* **Text block**:
-- Opening Marker --
MACHINE LEARNING analysis of human leukocyte antigen structure identifies novel predictors of graft failure after haploidentical stem cell transplantation, offering a potential advance in donor selection and risk stratification. The findings were presented as a research poster at the 52nd Annual Meeting of the EBMT.
Machine Learning Identifies Graft Failure Risk
Graft failure remains a life-threatening complication following haploidentical stem cell transplantation, and conventional matching methods do not fully capture immunological incompatibility. In this study, researchers applied protein language models to analyse structural features of human leukocyte antigen molecules in 127 patients who experienced graft failure and underwent a second transplant.
From an initial set of 8,718 features, five structural characteristics were significantly associated with graft failure (p<0.05). These features reflected complex interactions between class I and class II loci rather than single gene effects, highlighting the importance of overall structural compatibility. One feature was intrinsic to the donor, while four represented donor recipient interactions.
Structural Biomarkers and Donor Selection
Compared with successful second transplants, failed first donors showed reduced structural diversity across specific loci spanning HLA-A to HLA-C (A_C_exon23, p=0.012; hazard ratio: 0.4987). In contrast, donor recipient pairs linked to graft failure demonstrated increased structural breadth across several multi locus regions, including A_B_C_DR_DQ_exon3 (p<0.001), A_DR_exon3 (p<0.001), C_DR_exon2 (p=0.003), and A_B_exon1–5 (p=0.033).
When compared with a control cohort of 1,699 patients without graft failure, five key structural biomarkers were confirmed. These included three recipient intrinsic features A_B_C_DR_DQ_exon3, C_DR_exon1–5, and A_B_C_exon5, alongside two donor recipient interaction features A_B_C_exon1 and A_C_exon1, reinforcing the multifactorial nature of transplant compatibility.
A composite risk score derived from these five features demonstrated moderate predictive performance, with an area under the curve of 0.656, suggesting potential clinical utility in identifying high risk donor recipient combinations.
Implications For Transplant Practice
These findings represent a novel approach to understanding graft failure by integrating structural immunology with machine learning. The results suggest that subtle physicochemical and spatial properties of human leukocyte antigen molecules may influence transplant outcomes beyond traditional allele level matching.
This approach could enable clinicians to identify high risk donors or donor recipient pairs prior to transplantation, potentially improving outcomes in haploidentical settings. Further validation in larger cohorts will be required, but the study provides an important step towards more precise and biologically informed donor selection strategies.
Reference
Ma R et al. HLA structural profiles identified by protein language models predict graft failure in haploidentical transplantation. Abstract B275. EBMT 52nd Annual Meeting; 22-25 March 2026.
-- Closing Marker --
* **Questions to answer**:
**1.** Rewrite the graft failure text from "Machine Learning Identifies" to "a second transplant.", and put "standard" in place of "conventional".
**2.** In the graft failure text, how many patients made up the control cohort without graft failure?

* **Source data**:
-- Opening Marker --
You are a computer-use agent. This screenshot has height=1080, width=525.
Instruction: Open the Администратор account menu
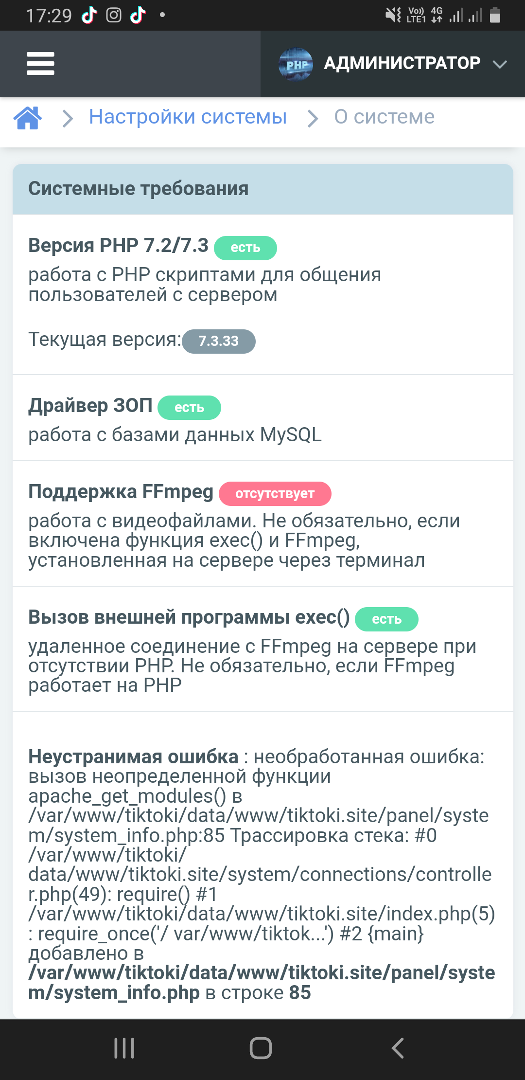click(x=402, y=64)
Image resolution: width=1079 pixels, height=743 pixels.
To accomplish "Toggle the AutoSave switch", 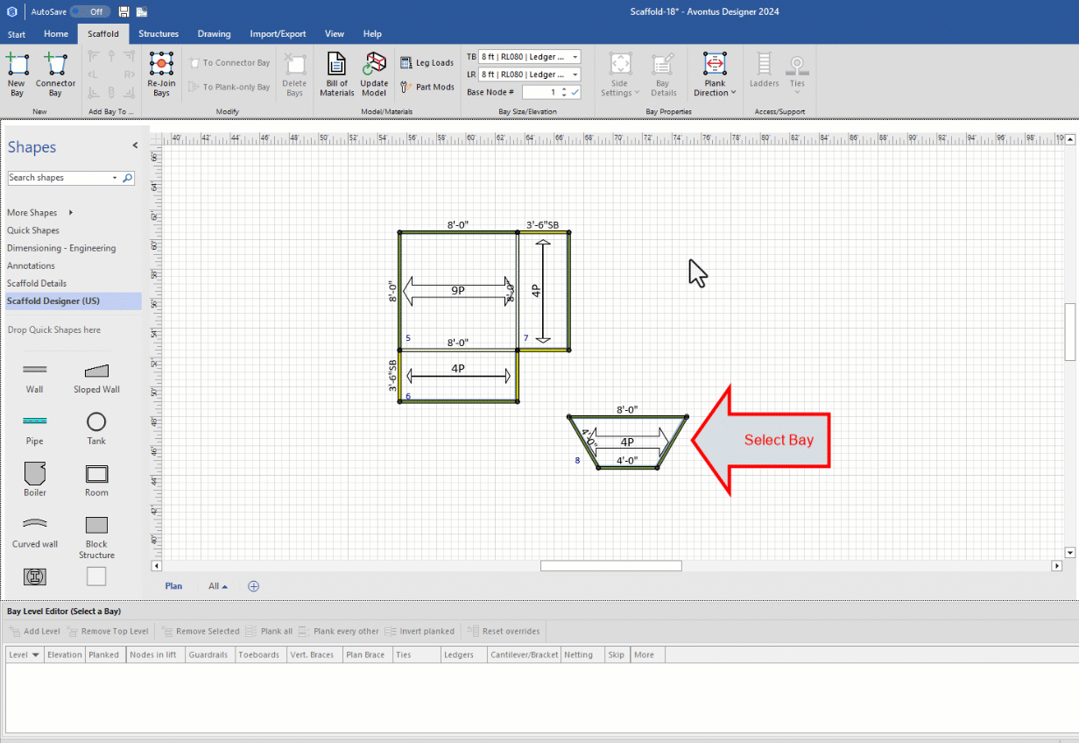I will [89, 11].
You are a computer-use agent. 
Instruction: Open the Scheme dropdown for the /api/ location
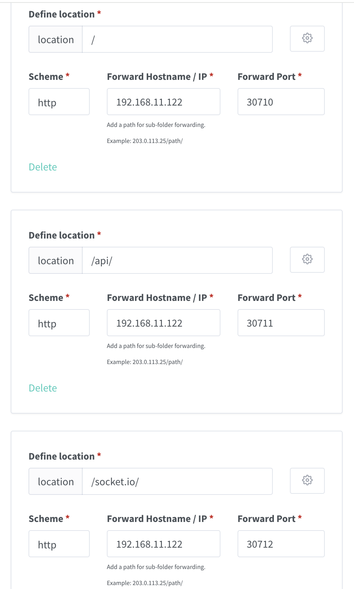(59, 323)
-- Closing Marker --
-- Opening Marker --
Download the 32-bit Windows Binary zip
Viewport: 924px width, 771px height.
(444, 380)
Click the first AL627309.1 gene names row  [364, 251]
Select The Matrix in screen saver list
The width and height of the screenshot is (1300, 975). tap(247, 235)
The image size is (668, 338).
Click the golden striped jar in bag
-- Closing Marker --
-- Opening Marker --
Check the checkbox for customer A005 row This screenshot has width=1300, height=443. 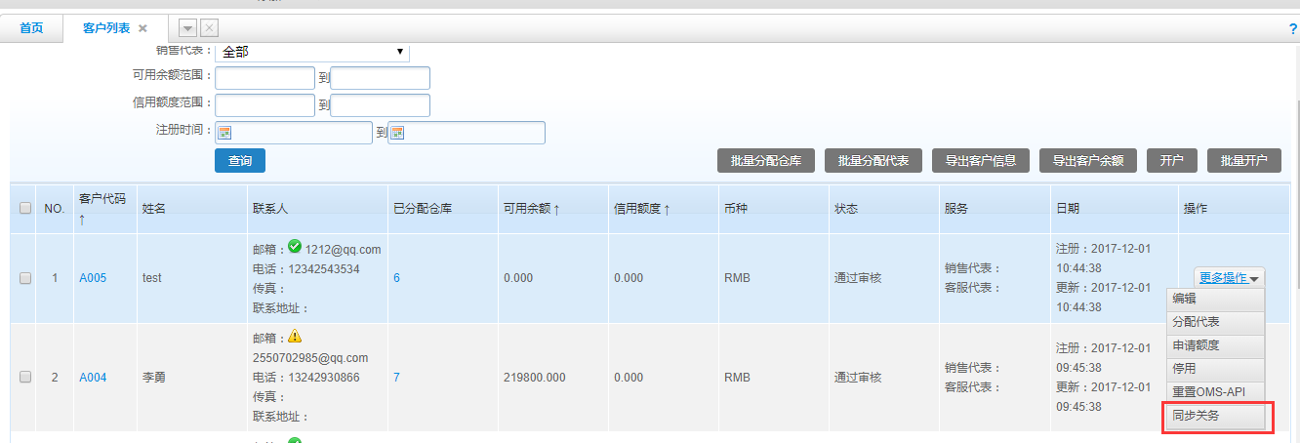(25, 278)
-- Closing Marker --
* **Responses per task**:
**1.**
Machine Learning Identifies Graft Failure Risk
Graft failure remains a life-threatening complication following haploidentical stem cell transplantation, and standard matching methods do not fully capture immunological incompatibility. In this study, researchers applied protein language models to analyse structural features of human leukocyte antigen molecules in 127 patients who experienced graft failure and underwent a second transplant.

**2.** 1,699 patients